* Data provided

*** Begin section ***

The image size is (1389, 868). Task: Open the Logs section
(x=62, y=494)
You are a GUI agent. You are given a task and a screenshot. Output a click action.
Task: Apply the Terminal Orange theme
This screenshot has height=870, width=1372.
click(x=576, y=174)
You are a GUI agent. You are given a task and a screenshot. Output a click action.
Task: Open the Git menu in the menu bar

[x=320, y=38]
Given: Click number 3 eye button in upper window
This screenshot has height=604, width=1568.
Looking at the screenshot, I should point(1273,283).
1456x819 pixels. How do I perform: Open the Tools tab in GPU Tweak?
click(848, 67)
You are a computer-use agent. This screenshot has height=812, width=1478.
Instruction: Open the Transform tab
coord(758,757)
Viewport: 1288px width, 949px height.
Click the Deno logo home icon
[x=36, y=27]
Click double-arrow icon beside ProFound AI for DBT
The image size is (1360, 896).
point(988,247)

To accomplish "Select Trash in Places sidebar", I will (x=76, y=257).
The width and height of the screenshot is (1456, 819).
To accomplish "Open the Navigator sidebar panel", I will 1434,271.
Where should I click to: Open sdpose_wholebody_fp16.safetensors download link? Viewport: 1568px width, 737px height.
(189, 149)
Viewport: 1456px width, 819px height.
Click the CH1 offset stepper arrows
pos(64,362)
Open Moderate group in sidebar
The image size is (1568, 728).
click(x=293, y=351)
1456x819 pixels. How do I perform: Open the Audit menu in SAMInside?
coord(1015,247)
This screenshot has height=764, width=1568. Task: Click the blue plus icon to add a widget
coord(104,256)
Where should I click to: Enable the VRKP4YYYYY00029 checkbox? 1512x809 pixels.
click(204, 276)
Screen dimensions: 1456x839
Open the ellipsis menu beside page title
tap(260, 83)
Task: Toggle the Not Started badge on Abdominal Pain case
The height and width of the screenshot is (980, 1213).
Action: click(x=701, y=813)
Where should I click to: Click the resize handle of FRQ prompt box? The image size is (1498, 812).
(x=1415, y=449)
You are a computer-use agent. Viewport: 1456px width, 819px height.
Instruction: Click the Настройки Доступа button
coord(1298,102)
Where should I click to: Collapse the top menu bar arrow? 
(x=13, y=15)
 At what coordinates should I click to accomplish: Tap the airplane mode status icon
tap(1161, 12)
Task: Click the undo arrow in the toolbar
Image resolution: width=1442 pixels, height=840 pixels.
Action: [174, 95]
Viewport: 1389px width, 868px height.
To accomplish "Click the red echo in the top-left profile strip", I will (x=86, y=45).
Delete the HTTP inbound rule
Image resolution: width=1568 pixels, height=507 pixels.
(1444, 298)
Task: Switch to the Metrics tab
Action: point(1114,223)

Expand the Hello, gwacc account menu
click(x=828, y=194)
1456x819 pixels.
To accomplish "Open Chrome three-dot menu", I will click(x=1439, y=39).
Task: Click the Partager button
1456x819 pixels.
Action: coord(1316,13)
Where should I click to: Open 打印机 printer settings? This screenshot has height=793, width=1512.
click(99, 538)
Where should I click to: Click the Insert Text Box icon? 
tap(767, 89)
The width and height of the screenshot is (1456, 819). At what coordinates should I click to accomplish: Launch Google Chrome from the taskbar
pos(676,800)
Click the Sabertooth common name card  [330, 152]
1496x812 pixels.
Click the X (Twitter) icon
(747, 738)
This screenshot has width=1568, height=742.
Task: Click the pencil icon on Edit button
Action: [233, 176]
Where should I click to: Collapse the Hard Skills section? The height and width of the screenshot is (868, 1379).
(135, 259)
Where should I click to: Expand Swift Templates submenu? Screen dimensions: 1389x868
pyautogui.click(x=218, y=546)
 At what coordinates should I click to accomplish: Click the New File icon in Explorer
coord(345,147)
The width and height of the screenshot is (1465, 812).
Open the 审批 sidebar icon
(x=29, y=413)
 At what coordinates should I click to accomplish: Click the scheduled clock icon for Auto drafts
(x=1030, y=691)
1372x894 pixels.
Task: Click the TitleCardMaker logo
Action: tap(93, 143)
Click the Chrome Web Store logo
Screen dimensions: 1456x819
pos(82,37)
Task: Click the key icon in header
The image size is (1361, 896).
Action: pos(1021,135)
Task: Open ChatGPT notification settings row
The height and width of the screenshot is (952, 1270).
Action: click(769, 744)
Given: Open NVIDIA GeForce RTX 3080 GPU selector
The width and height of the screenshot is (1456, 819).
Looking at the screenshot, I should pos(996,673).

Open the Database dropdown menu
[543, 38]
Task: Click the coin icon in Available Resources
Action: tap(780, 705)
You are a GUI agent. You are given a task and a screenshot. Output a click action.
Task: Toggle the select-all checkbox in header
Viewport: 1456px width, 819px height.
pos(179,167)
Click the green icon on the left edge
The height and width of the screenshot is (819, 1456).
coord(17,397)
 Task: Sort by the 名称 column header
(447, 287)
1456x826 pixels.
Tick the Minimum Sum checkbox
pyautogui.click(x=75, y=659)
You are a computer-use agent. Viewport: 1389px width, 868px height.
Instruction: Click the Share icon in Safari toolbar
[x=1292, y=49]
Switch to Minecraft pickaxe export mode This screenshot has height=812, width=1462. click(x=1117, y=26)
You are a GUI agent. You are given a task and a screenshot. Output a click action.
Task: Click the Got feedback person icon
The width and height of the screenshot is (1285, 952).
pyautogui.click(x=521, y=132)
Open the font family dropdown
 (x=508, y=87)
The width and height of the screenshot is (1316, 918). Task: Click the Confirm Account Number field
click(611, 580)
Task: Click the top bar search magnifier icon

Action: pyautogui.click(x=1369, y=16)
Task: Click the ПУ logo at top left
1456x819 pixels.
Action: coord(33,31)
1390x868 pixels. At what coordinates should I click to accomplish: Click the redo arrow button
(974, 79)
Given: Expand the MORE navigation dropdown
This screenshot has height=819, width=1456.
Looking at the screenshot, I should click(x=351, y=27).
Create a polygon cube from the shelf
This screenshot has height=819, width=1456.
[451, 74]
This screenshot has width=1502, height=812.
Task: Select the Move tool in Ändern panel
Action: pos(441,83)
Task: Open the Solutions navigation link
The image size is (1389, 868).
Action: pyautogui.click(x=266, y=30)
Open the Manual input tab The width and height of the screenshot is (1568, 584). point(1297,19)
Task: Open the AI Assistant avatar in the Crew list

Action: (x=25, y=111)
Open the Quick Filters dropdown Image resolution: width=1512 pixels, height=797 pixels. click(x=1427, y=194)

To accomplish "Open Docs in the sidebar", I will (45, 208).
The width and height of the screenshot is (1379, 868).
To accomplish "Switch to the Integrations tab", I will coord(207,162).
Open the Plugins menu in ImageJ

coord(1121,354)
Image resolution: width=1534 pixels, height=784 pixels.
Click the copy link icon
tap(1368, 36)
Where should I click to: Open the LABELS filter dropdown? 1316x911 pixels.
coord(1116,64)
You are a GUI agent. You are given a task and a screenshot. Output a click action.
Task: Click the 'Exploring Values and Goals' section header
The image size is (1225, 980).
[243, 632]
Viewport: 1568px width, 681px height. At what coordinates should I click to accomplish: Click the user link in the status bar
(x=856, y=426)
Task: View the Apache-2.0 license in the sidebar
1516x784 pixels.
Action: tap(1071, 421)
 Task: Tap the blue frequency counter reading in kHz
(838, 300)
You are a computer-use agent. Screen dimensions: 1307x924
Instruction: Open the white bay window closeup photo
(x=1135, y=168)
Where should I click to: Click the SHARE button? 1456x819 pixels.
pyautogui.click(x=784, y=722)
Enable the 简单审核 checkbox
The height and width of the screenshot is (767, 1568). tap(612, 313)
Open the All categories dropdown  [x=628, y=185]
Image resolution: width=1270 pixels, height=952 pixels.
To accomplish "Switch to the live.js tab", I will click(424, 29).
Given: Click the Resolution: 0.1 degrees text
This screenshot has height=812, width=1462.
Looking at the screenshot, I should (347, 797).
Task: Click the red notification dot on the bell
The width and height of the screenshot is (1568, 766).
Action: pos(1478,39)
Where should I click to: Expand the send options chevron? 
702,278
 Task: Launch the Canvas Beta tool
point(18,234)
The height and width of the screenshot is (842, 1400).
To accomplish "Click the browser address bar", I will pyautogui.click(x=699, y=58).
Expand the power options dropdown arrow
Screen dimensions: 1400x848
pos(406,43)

*** End section ***

* What is needed
Report the number of lines above containing the string "Toggle" as your sole answer.

* Written response
2